August 04, 2007

Thank You Michael Chertoff: Intuition, Gut Feelings, and the Bush Administration

Thank you Michael Chertoff. I’ve been waiting for the chance to write about this administration and intuition. So you had a gut feeling that the Islamic terrorists are going to attack us soon. Don't we all. (Picture of Mr Chertoff and his gut from

Yes you have access to more information than the rest of us. You could be integrating this below awareness and coming up with something more significant than the vague feeling we all have---even though you say there was nothing specific besides increased activity in Al Qaeda training camps. But balancing this is the proclivity of this administration to play the fear card when they want to change the subject. More and more Republicans are falling off the Iraq war bandwagon. Seems to me if this gut feeling were anything other than a political ploy you would have raised the terror level to the next color---silly as that might be. Instead you just tried to raise the fear level.

Whether or not you actually had a gut feeling about this---you are only a bit player. But your boss Bush is known for going with his gut and he has consequently helped give intuition somewhat of a bad name. I feel a need to defend my topic of study against his now infamous incompetence and the incompetence of most everyone on whom he depends.

Intuition has a very complex relationship to gut feelings. (For another take on this relationship from a different perspective---see Reason vs. Intuition.) The intuition of Bush and his administration seems effective only when geared to winning power. I would even say it is magnificent on that score. They are incredibly inventive, even uncanny in their judgment here. Also they appear to leave no stone unturned in their desire to seek their own political advantage. But their intuition doesn’t seem to work very well for them when the task is instead to look after the best interests of the country. Their gut feelings and whatever else they integrate into their decisions have been for the most part wrong and very often spectacularly so---with disastrous results.

I suspect part of the problem is lack of motivation at the deepest level. They seem not to care about the well-being of the country--- and certainly not about governing as an art. Instead it is all about their raw power. How could their gut feelings work so well for them some of the time and not at all at other times?

Gut feelings are grounded in emotions. Although emotions get a bad rap, they are essential to us. They are evolution's way of assuring that our survival needs are taken care of so that we will survive and even thrive. As Spinoza pointed out---way before Darwin--- thriving is our basic task as biological organisms, and emotions play an important role in this task---up to a point.

Emotions are closely coupled to biological drives at least to begin with---such as the need to satisfy hunger, avoid danger, to reproduce, and to gather information about the world. But with time, the positive or negative arousal---or constellation of bodily feelings---associated with different emotions get connected to many other things. Largely without our awareness, these bodily feelings have an important role in guiding behavior and decision-making ----just as is true with other animals. A recent NYT article titled Who's Minding the Mind? summarizes some recent work showing that experimenters can manipulate our unconscious feelings without our awareness and thereby affect our subsequent behavior---at least to a certain degree.

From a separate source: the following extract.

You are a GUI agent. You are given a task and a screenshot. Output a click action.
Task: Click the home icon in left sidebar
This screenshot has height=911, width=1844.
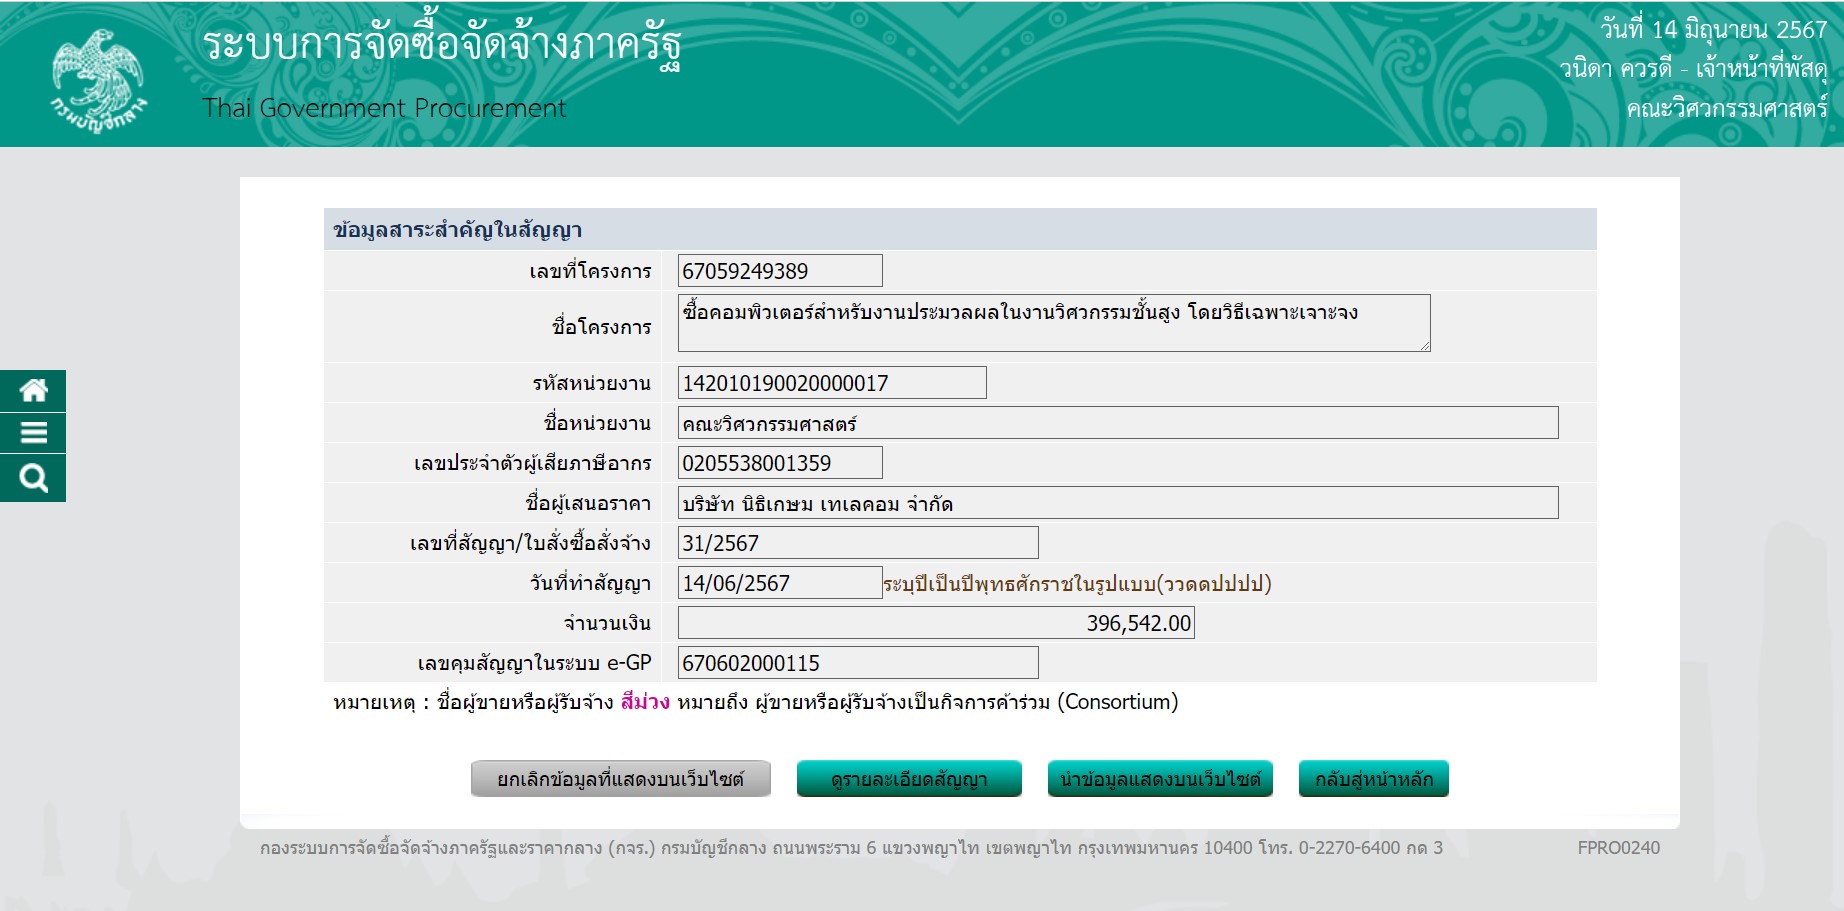[33, 390]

What these positive and negative feelings get connected to over time depends on the interaction of individual biology, training and education, and of course the vagaries of chance. Emotions eventually come to determine our most basic values--- what motivates us, or is important to us---what we care about. But these do not necessarily correspond to what we hold as values at a conscious level, although they might. Rather these unconscious values are reflected in some underlying consistency that characterizes our behavior over time--- and they can be very different.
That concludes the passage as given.